Ma nella valanga di improperi che ha investito Battisti per aver detto di avere ritenuto “allora” di “essere in guerra” è facile riconoscere un fondo di ambiguità, ignoranza storica e malafede. A definire in termini bellici un conflitto sociale che prese anche una forma violenta grave ed estesa fu infatti anche una classe politica interessata soprattutto a delegittimare un fermento che ne minava l’intoccabilità. E qui non sono tanto in discussione le controverse “leggi speciali”; misure, per vituperate che siano, a cui tutti gli stati ricorrono nelle fasi di stress acuto come quegli anni. Piuttosto, va ricordato che la deformazione culturale e politica fu quella dell’arroccamento di un sistema politico, che della “guerra al terrorismo” fece una foglia di fico per coprire le proprie vergogne. Con il concorso sciagurato del “partito armato”, d’accordo.

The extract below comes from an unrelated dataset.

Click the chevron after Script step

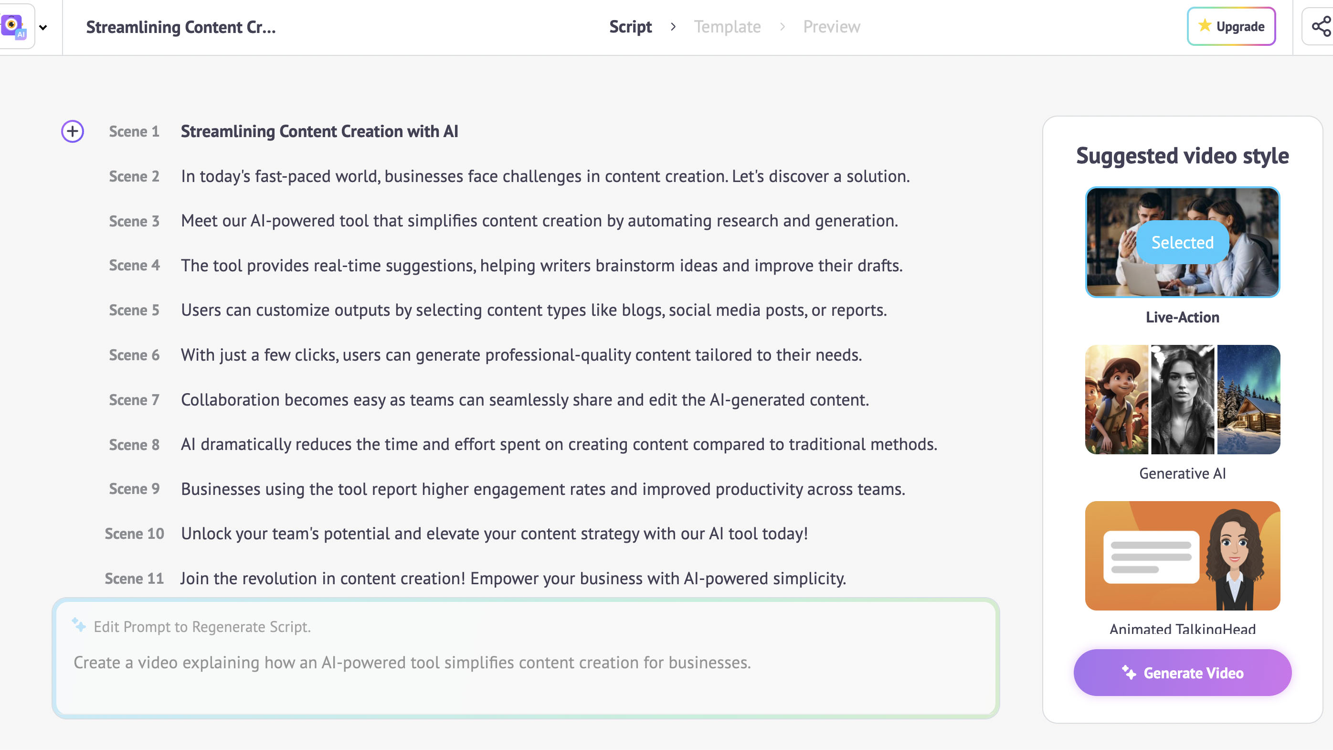coord(673,26)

E non solo di questo si tratta. Se proprio si vuole parlare di guerra, pur in un’accezione molto estesa, allora va detto che primi a teorizzare e praticare una “guerra non ortodossa” – per imporre in Italia uno stato autoritario, cementarne la fedeltà atlantica e sventare l’avvento delle sinistre al potere (una tipica paranoia anticomunista) – furono semmai gli ambienti del fascismo residuale associati ad apparati dello stato, che a lungo godettero di protezione e in qualche misura anche di incoraggiamento dalle più alte cariche istituzionali. Si ripercorrano la genesi e la storia giudiziaria della strage di Piazza Fontana (12 dicembre 1969) collocandole nelle drammatiche vicende dei tre decenni successivi per averne conferma: il lungo lavoro di occultamento delle responsabilità dirette e indirette procedette – punteggiato di altri massacri – parallelamente alla parabola ascendente e poi alla disfatta del terrorismo “rosso”. Quest’ultimo sconfitto (o forse “estinto”) militarmente, in sede giudiziaria, e marchiato d’infamia; i colpevoli riconosciuti di Piazza Fontana mandati assolti e non più processabili, come ammise sconsolato il giudice Guido Salvini.

Questo non giustifica niente e nessuno. Del resto, le avanguardie del “partito armato” non necessitavano di argomenti, bastando loro uno sventurato accecamento ideologico. È solo che se davvero si vuole parlare di guerra è bene guardare da che parte arrivano i colpi. Quasi mai il solo colpevole è l’ultimo a venire preso.